Summertime meant train rides with Ajji to my village in Malnad. We always took the 6 am train to Birur. For some reason, we never took the one directly to Shimoga. As much as I hate getting up early in the morning, I’d promptly be up at 4:45 am, set for the journey. We’d leave the house after listening to Ajja’s trip-instructions for the fifth time, which included everything from ‘eat well’ to ‘keep a watch on the weather’. I never got around to knowing how the latter was useful, or even how to do it. Everyone in the family would express concern about the fact that I’ll be under Ajji’s care, away from my parents for so long. But when I was with Ajji, nothing else in the world bothered me.

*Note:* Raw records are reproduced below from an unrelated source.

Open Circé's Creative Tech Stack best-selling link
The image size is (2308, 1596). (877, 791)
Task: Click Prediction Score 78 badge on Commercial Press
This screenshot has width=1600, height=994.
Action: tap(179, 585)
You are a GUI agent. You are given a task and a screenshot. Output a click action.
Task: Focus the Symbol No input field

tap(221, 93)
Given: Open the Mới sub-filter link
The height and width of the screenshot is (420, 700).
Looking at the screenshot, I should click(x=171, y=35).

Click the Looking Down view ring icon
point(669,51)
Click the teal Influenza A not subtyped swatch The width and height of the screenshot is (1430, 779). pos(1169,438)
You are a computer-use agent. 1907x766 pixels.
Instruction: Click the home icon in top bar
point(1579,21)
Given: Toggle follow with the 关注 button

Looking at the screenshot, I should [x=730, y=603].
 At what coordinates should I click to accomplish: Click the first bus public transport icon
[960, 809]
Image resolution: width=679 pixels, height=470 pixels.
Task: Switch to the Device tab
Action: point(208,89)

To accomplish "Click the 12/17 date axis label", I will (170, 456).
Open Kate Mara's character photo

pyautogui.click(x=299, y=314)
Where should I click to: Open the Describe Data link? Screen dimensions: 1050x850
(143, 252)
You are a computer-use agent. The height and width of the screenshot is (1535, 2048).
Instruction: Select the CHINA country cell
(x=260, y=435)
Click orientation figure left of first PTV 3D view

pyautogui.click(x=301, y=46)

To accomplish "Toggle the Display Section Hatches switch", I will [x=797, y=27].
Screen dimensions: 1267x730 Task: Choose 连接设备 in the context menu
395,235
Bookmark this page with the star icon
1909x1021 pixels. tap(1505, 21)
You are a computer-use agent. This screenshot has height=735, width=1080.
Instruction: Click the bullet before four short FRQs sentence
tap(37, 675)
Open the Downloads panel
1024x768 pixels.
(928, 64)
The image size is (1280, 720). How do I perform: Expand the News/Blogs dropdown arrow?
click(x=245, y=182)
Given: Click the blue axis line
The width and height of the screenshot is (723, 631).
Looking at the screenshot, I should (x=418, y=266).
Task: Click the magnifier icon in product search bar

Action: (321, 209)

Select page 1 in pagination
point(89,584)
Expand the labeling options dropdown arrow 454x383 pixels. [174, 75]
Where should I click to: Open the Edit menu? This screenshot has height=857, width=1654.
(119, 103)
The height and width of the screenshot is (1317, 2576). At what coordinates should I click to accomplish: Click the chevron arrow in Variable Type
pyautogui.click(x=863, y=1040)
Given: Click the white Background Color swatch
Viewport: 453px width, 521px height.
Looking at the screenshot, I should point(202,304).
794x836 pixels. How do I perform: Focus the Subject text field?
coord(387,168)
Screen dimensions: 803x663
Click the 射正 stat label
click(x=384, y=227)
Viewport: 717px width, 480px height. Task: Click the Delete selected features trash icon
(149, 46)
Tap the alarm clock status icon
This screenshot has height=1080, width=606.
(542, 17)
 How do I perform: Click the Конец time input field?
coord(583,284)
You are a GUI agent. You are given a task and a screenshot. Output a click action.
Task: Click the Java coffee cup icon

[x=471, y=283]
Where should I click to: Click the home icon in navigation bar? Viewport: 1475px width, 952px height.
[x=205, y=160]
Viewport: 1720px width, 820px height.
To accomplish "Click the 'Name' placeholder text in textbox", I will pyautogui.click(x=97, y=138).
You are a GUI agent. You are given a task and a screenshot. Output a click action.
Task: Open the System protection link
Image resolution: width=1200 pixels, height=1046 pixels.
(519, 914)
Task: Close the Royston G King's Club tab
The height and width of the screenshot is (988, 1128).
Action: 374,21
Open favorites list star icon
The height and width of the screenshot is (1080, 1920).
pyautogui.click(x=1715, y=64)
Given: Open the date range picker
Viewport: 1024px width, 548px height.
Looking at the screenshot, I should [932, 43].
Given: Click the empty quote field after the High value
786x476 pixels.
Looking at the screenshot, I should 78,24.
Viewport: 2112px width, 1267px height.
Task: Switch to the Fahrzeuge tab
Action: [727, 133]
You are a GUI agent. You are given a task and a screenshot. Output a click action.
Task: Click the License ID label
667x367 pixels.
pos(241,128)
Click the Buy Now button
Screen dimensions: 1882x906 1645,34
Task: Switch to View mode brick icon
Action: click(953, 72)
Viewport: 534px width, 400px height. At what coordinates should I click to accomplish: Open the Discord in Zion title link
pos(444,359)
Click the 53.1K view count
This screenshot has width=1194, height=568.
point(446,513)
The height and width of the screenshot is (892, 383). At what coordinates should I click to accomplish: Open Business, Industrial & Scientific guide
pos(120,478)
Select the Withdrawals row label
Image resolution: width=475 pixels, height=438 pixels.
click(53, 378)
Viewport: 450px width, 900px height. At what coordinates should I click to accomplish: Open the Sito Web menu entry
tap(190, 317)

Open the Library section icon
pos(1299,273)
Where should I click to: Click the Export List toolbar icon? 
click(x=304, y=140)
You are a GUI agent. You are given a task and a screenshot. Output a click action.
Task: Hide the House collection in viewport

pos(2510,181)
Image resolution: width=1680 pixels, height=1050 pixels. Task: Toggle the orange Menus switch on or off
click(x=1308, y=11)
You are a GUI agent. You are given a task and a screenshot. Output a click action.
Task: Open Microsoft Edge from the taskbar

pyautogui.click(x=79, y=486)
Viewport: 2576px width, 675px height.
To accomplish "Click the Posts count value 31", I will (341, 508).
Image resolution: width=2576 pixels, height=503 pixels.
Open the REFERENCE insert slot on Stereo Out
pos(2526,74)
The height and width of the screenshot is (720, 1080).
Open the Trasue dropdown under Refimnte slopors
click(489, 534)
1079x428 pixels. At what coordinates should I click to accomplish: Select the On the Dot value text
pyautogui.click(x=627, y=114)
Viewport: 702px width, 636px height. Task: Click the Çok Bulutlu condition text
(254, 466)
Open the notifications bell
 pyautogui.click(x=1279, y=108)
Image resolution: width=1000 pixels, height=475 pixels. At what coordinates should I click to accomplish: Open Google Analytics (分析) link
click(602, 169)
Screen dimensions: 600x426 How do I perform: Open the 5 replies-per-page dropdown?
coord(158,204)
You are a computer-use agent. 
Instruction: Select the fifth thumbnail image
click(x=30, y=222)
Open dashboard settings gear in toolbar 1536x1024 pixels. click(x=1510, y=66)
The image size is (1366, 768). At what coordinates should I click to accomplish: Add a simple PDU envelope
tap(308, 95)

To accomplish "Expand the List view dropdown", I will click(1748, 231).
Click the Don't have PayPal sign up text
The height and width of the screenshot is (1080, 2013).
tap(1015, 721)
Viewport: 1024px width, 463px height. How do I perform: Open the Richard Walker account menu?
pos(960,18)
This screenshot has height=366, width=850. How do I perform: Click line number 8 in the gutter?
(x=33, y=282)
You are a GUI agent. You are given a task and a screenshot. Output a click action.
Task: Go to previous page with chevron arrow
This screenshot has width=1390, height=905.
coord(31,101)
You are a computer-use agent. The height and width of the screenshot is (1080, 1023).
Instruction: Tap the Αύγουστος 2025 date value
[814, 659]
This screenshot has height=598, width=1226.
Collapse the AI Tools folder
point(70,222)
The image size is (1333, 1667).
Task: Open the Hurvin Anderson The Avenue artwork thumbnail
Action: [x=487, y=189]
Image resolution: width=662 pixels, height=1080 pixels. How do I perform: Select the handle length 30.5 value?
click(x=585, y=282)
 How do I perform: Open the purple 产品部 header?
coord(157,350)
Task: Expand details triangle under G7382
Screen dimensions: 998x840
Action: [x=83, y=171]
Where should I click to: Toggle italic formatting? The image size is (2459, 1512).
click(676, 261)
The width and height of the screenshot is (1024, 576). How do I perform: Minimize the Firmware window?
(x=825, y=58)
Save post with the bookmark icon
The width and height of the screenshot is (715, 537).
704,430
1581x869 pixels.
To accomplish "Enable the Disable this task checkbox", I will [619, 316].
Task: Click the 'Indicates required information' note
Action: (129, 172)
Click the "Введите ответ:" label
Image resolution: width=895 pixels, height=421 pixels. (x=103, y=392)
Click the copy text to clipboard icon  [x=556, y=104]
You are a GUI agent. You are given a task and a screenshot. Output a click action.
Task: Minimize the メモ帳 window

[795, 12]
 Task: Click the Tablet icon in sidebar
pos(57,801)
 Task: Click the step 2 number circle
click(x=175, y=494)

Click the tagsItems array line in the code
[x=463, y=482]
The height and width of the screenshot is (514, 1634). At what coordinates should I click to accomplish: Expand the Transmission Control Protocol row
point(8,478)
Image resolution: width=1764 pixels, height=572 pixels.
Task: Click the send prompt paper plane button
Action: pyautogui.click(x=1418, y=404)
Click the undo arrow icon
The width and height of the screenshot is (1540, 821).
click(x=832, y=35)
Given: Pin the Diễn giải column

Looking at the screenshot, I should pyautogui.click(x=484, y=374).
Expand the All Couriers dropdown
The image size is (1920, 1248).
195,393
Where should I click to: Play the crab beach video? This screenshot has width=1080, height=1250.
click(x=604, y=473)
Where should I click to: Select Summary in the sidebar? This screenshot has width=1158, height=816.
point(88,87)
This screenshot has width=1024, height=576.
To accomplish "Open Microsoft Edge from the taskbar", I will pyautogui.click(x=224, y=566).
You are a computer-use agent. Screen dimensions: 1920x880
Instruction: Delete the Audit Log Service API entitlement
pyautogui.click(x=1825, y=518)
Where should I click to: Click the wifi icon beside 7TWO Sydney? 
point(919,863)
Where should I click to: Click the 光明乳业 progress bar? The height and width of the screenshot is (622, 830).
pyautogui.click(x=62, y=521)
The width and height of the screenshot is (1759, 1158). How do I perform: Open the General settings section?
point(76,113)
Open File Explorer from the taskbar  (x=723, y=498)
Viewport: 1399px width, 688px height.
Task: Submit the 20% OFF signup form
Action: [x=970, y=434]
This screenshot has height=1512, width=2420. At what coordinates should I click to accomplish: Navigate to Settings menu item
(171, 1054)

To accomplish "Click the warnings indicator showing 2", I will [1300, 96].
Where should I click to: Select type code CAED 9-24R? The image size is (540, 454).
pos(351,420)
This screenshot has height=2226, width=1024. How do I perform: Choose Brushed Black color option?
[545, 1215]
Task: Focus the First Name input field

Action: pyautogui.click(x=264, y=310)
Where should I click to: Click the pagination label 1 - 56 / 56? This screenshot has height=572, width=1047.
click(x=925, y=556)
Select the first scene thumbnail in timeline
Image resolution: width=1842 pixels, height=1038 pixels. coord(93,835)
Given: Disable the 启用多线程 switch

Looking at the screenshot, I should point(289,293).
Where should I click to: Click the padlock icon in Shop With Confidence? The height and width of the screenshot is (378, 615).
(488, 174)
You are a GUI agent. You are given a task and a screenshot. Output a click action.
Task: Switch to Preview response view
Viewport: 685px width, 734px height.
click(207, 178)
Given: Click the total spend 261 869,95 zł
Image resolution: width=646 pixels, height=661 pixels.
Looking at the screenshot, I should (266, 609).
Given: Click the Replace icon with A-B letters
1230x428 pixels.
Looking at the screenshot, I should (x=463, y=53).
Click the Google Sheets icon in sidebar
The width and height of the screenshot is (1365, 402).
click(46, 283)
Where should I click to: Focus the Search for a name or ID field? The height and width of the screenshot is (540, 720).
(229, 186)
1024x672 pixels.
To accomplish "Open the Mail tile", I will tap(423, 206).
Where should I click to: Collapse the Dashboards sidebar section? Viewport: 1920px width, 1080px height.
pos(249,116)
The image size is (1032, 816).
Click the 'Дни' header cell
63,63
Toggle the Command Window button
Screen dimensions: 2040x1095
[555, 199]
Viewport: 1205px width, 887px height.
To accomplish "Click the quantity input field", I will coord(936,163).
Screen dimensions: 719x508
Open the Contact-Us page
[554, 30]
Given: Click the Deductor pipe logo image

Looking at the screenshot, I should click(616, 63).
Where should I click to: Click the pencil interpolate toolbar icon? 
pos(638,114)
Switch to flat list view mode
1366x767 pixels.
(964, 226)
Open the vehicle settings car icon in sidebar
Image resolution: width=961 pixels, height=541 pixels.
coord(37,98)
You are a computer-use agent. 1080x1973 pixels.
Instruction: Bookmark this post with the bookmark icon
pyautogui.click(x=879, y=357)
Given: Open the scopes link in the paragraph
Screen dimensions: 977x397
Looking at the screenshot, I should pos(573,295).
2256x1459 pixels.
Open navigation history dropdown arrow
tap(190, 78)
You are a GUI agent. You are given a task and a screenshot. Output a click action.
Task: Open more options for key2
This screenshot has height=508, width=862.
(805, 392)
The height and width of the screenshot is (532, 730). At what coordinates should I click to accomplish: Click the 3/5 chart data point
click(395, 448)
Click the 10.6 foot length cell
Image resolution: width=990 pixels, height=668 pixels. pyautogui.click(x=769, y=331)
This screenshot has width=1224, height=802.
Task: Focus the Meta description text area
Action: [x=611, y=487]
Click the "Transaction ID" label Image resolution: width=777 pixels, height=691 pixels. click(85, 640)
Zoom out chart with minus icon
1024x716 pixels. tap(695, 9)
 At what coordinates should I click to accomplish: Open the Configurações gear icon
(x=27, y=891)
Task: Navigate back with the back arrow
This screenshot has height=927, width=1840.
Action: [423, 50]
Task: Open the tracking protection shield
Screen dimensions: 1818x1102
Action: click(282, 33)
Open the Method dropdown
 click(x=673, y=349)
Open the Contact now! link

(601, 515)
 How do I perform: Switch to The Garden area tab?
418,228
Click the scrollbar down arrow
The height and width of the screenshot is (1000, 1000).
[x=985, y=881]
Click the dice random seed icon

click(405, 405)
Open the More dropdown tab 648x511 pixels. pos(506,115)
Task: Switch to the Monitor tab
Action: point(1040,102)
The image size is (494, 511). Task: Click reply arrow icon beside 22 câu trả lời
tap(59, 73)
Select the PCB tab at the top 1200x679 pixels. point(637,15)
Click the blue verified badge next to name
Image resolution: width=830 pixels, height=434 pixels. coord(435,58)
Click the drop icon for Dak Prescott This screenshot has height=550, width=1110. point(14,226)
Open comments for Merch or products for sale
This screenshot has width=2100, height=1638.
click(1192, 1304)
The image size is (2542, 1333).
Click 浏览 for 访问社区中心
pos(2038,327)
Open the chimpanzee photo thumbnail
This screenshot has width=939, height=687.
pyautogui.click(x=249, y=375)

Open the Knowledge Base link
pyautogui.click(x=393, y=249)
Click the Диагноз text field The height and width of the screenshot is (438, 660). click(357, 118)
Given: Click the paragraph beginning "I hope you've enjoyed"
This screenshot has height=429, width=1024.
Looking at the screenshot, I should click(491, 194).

People would ask if I pined for Amma or made a fuss about being with Ajji but these things just sounded stupid to me. Wherever Ajji went, I’d clobber along-like that Vodafone dog. I always wondered how Ajji dealt with a pesky child like me on the train. Not that I was particularly annoying, but a 6 year old kid isn’t exactly the company one would want on a daytime train journey.
Ajji always made it a point to speak to people on the train. By the time we reached Birur, we’d know the entire family history of the lady in front of us, and the itinerary of the man in the seat adjacent to ours. Every 20 minutes, she’d fish out something to eat. Our entire coach could be satisfied by the amount of food she’d pack- biscuits, chocolates, bread, bun, fruits and sometimes Avalakki too. She’d give in to my pestering and play “word-building” with me, sometimes involving the other passengers in my silly games too.
About a week ago, I travelled by train with my college-mates. We passed by Shimoga but didn’t get down. I made it a point to speak to people on the train. We played dumb charades and Mafia. I stayed up till 2 am speaking to the boy who told me how he wants to do something new every weekend, my watch was ‘retro’ and that I’m not a boring person over chips.
Ajji isn’t with me anymore, but I find her in beautiful people like the ones I met on the train, full of interesting stories. Ajji and I might not be in the same bogey now, but I’d like to think we’re still on the same track.